Pagina 69

Gepubliceerd op 9 juli 2022 om 21:58

Slaap en een constante staat van seksuele opwinding gaan slecht samen. ’s Avonds sterke koffie drinken staat slaap minder in de weg dan ongebreidelde geilheid. Het dekbed is een vrouw die tussen mijn benen kruipt, de koele dekbedhoes een hand die mijn borsten streelt. De beddenspijlen aan het hoofdeinde vormen de houvast voor mijn handen. Loslaten gaat gevolgen hebben. Vingers tintelen onbeheerst. Het zijn speurhondjes die weten waar de prooi te vinden is. Toegeven aan vingers is het lot uit handen geven. Mijn oksels zijn vochtig, een sterke transpiratiegeur dringt in mijn neus. Het gooit olie op mijn opwindingsgolven die af en aan spoelen. Met gestrekte tong kan ik mijn zoute oksels proeven. Er zijn alweer stoppels, hoe kan dat zo snel? De benen willen spreiden, de onderbuik vindt een dekbedplooi die ertoe doet. Het is een kwestie van beheerst schuiven. Schuiven doet snuiven, snuiven en zuchten. Weldra snakken. Dat komt, zover is het nog niet.

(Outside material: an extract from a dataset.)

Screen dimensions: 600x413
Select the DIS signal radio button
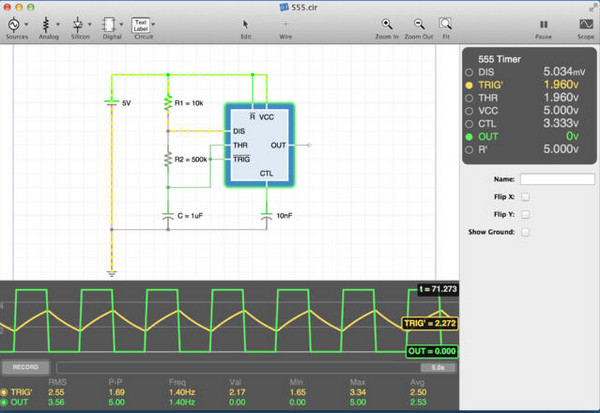coord(469,73)
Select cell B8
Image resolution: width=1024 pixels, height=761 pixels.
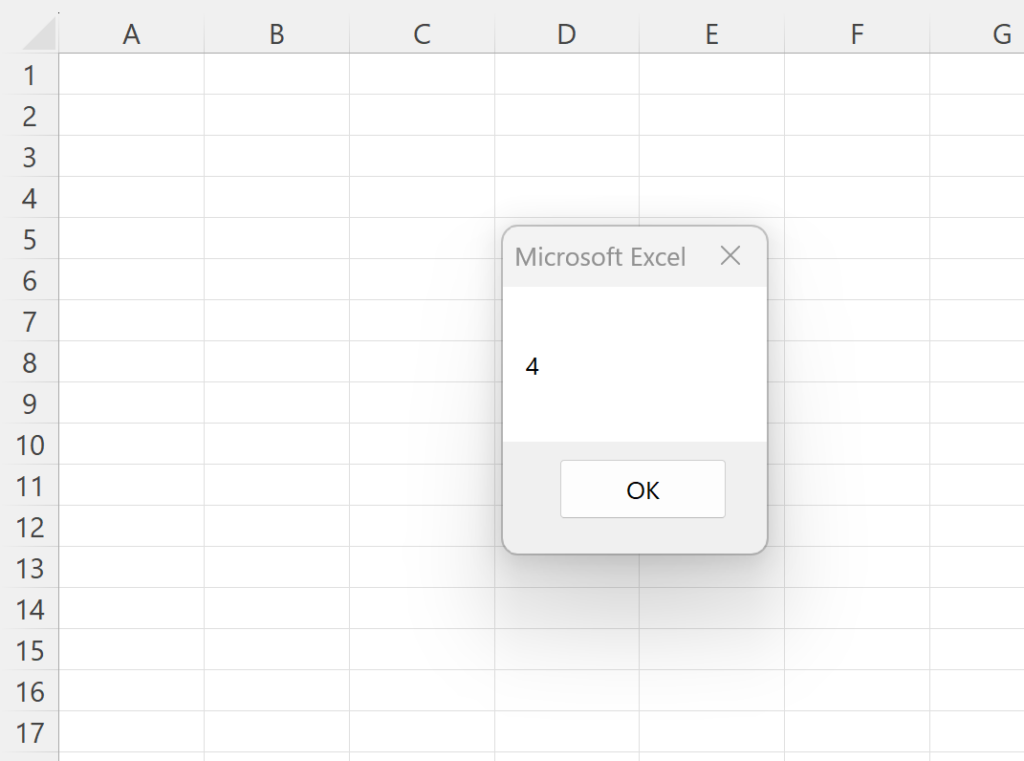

Vanwaar deze onaangekondigde hormonenstorm? Geen weerman of -vrouw die het erover had. Ze was er opeens toen ik in mijn bed kroop. Eerst als een briesje, aangenaam tintelend op en onder de huid, op sommige bekende plekjes iets scherper aangezet, als kriebeltje of prikje of stootje. Nog af te wimpelen met het rechttrekken van de nachtpon of wat krabbelen. Ik kon er nog redelijk geconcentreerd een boek bij lezen. Vraag me niet naar de titel, maar op pagina 66 van die roman startte een episode die er uiteindelijk voor zorgde dat ik het dekbed even opzij moest gooien. Het waren maar woorden natuurlijk, geschreven taal, dus waren de verschijnselen die mijn lichaam vertoonde des te opmerkelijker. Hoezo warm opeens, hoezo gevoelige harde tepels, hoezo jeuk tussen de benen? Alleen vanwege die scène in het boek, met als hoogtepunt wat gebeurde op bladzijde 69? Ik bleef hangen op die pagina, las zeker vier keer hoe de schrijver het vrouwelijke hoofdpersonage zich door een vreemde dame naar haar seksuele climax liet jagen. Mijn hand waarmee ik bladzijden omsloeg, zocht onwillekeurig mijn kut.

Na bladzijde 69 was de concentratie zoek. De innerlijke roerselen van de hoofdpersoon na de daad waren me worst. Haar geilheid was in mij gekropen. Het briesje was wind geworden, ik moest me vasthouden, mezelf vooral. In tegenstelling tot mensen die zich voorbereiden op storm met regenkleding en laarzen ontdeed ik me juist van textiel. De nachtpon slingerde ergens op de grond als een vod dat er niet meer toe deed. De hand die de weg naar onderen had gevonden rook scherp en kruidig. Tegen beter weten in wachtte ik in het donker op de slaap die niet zou komen.

Zeker al een uur vecht ik tegen oerkrachten, een orkaan van de eerste categorie die maar een ding wil, mijn handen naar mijn kut toewaaien. Mijn vingers omhaken de beddenspijlen nog slechts met topjes en nagels. Ik zet mijn tanden in het dekbed en kreun onafgebroken. Het huilen van de wind. Het katoen dat langs mijn schaamspleet schuift, voelt nat. Warm en nat, glad en nat. Als het onvermijdelijke dan gebeurt, als mijn armen omlaag schieten, weet ik alsnog uitstel te creëren door vliegensvlug op mijn buik te draaien. Mijn borstenbarricade vangt de handen af. Er is protest van het onderlijf, vooral de kont roert zich als een losgebroken merrie. Van de weeromstuit laat ik een wind. Het kussen beneemt me de ademtocht die rasperig in- en uitstroomt. De tieten duwen de vingers in het matras. Ze ondernemen halfslachtige pogingen tot tepelknijpen.

Dan is er die mond die zich eerst vastzuigt op mijn omhooggestoken linkerbil, dan de rechter en vervolgens eigenstandig nader verkennend onderzoek pleegt in erogene zones. Ik weet wie dat is, wie dat doet, het kan niet missen. Bladzijde 66 tot en met 69 waren haar niet genoeg. Ze blaast over mijn reet, gebruikt haar tong, lippen en vingers. Zij wel verdomme. Ze heeft een beweeglijke tong die diep kan.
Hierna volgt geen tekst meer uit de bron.